— Start of Extracted text —

The tiny rear-engined car put Italy's masses on wheels. True, there was another Fiat 500 before that one, but 1957's nuova Cinquecento was the crucial car. Even today, the sub-Mini-sized 500 is an Italian national monument on wheels. And now there's a new one.
OK. This is Fiat kick-restarting its heritage for a changed world, just as BMW has done with the Mini and Volkswagen did with the Beetle. The Mini has been a huge success, not least because it builds on the original's fun-to-drive nature as well as its iconography. The Fiat aims to do the same.
But how far should you go down the retro route? A long way, if it's the right car. Fiat showed the Trepiuno concept car at the 2004 Geneva show, a little three-seater inspired by the 500, and the world raved about it. "Even my mother said we should make a new 500," says Fiat CEO Luca de Meo. So Fiat had done exactly that, and very quickly.
One of the many lovable things about the new 500 is that its outline is almost the same as the original's, albeit Xeroxed-up by about 25 per cent, whereas the Mini and Beetle are much further removed from the forms of their ancestors.
To achieve this, Fiat has had to set the wheels wider apart than they are in the Panda, on whose underpinnings the 500 – and the forthcoming, Fiat-built Ford Ka – are based. The new 500 has ended up bigger than the Trepiuno and is a proper four-seater, front-wheel drive hatchback. I remember once watching the driver of a previous 500 wiping the rear window from the driving seat. He wouldn't be able to do that in the new one.

— End of Extracted text —
— Start of Supplied data —

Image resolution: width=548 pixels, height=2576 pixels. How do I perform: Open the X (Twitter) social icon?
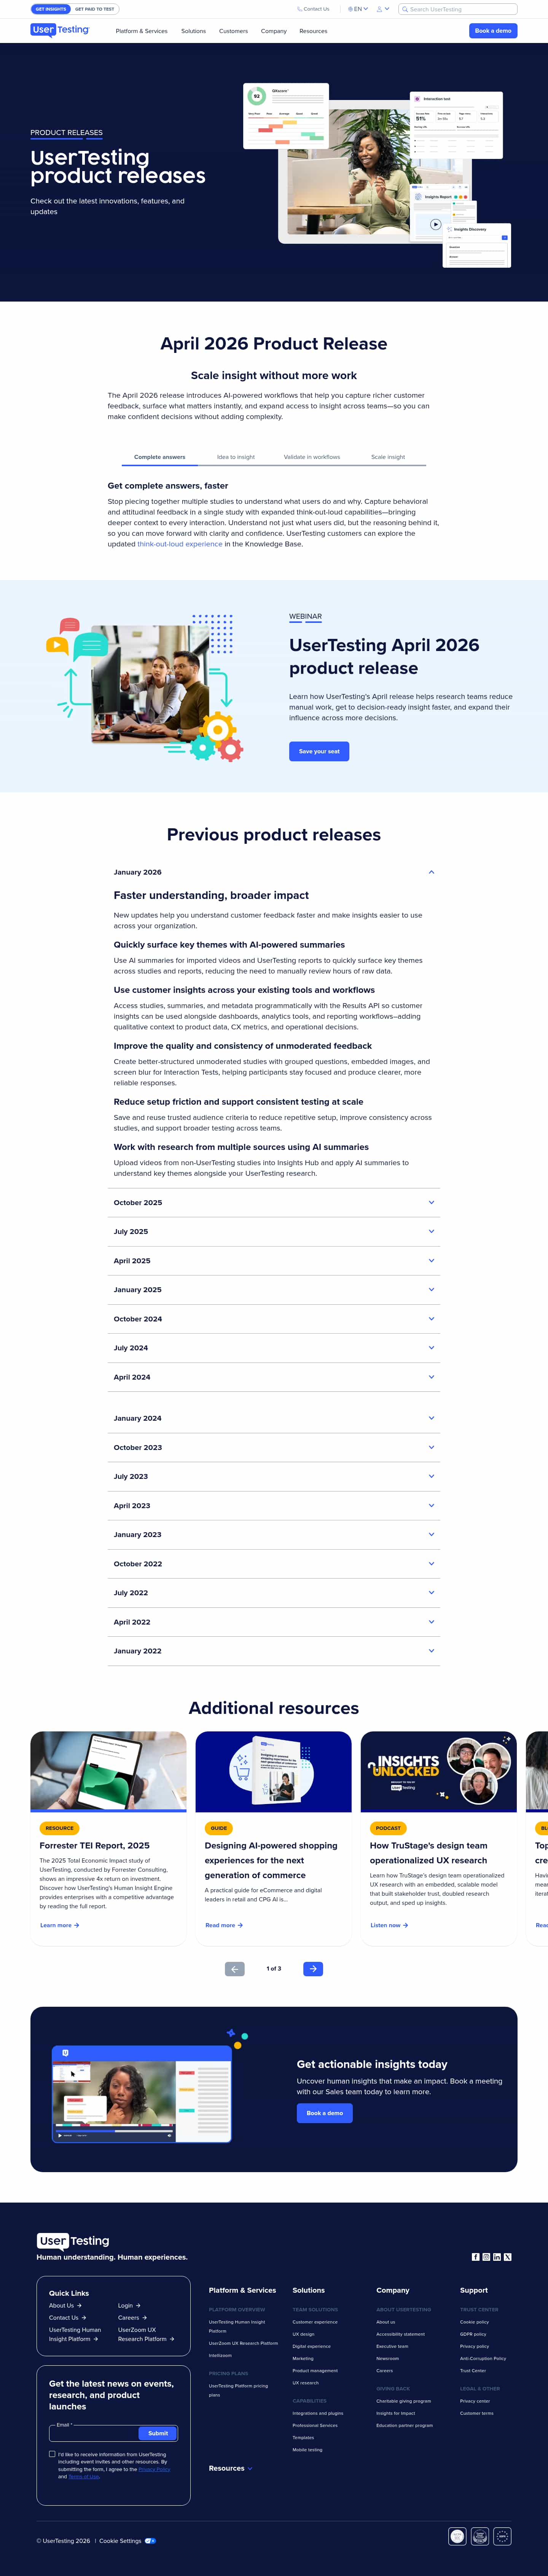coord(508,2257)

— End of Supplied data —

_Exercise goal_. Update the passage on the new Fiat 500 between "But how far" and "of their ancestors.", inclusive, replacing "concept car" with "prototype", and give that part again.

_The completed task_.
But how far should you go down the retro route? A long way, if it's the right car. Fiat showed the Trepiuno prototype at the 2004 Geneva show, a little three-seater inspired by the 500, and the world raved about it. "Even my mother said we should make a new 500," says Fiat CEO Luca de Meo. So Fiat had done exactly that, and very quickly.
One of the many lovable things about the new 500 is that its outline is almost the same as the original's, albeit Xeroxed-up by about 25 per cent, whereas the Mini and Beetle are much further removed from the forms of their ancestors.